> Problem statement: Every line of the data below should be written out word for word.

> Input data:
____
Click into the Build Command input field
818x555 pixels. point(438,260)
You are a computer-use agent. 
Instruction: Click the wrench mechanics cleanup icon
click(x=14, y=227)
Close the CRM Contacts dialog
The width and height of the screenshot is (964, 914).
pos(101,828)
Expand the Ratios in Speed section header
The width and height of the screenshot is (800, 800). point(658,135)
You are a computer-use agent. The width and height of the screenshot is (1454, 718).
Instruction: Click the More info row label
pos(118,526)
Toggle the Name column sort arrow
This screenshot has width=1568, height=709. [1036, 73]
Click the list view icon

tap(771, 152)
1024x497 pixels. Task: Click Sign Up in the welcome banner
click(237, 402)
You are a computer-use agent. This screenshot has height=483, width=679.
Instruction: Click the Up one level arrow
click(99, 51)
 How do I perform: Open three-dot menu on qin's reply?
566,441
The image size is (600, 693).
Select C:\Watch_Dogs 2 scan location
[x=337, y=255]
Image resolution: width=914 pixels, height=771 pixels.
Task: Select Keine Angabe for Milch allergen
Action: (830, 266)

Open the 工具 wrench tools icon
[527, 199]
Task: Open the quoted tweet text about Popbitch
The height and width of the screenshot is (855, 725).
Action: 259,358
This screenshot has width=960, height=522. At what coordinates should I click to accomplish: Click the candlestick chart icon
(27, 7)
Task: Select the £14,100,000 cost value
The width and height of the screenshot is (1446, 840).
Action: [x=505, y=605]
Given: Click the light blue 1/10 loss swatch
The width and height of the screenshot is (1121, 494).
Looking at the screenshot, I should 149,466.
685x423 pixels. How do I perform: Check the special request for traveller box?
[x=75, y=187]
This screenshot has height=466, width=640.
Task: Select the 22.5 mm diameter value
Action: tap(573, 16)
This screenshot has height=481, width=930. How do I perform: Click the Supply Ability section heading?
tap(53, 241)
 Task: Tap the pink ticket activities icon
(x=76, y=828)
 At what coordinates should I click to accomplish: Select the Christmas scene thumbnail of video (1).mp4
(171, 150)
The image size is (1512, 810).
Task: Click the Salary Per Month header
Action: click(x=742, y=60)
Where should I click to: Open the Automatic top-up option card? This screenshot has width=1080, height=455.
____
> Task response:
Click into the Build Command input field
818x555 pixels. point(438,260)
You are a computer-use agent. 
Instruction: Click the wrench mechanics cleanup icon
click(x=14, y=227)
Close the CRM Contacts dialog
The width and height of the screenshot is (964, 914).
pos(101,828)
Expand the Ratios in Speed section header
The width and height of the screenshot is (800, 800). point(658,135)
You are a computer-use agent. The width and height of the screenshot is (1454, 718).
Instruction: Click the More info row label
pos(118,526)
Toggle the Name column sort arrow
This screenshot has width=1568, height=709. [1036, 73]
Click the list view icon

tap(771, 152)
1024x497 pixels. Task: Click Sign Up in the welcome banner
click(237, 402)
You are a computer-use agent. This screenshot has height=483, width=679.
Instruction: Click the Up one level arrow
click(99, 51)
 How do I perform: Open three-dot menu on qin's reply?
566,441
The image size is (600, 693).
Select C:\Watch_Dogs 2 scan location
[x=337, y=255]
Image resolution: width=914 pixels, height=771 pixels.
Task: Select Keine Angabe for Milch allergen
Action: (830, 266)

Open the 工具 wrench tools icon
[527, 199]
Task: Open the quoted tweet text about Popbitch
The height and width of the screenshot is (855, 725).
Action: 259,358
This screenshot has width=960, height=522. At what coordinates should I click to accomplish: Click the candlestick chart icon
(27, 7)
Task: Select the £14,100,000 cost value
The width and height of the screenshot is (1446, 840).
Action: [x=505, y=605]
Given: Click the light blue 1/10 loss swatch
The width and height of the screenshot is (1121, 494).
Looking at the screenshot, I should 149,466.
685x423 pixels. How do I perform: Check the special request for traveller box?
[x=75, y=187]
This screenshot has height=466, width=640.
Task: Select the 22.5 mm diameter value
Action: tap(573, 16)
This screenshot has height=481, width=930. How do I perform: Click the Supply Ability section heading?
tap(53, 241)
 Task: Tap the pink ticket activities icon
(x=76, y=828)
 At what coordinates should I click to accomplish: Select the Christmas scene thumbnail of video (1).mp4
(171, 150)
The image size is (1512, 810).
Task: Click the Salary Per Month header
Action: click(x=742, y=60)
Where should I click to: Open the Automatic top-up option card? This screenshot has width=1080, height=455.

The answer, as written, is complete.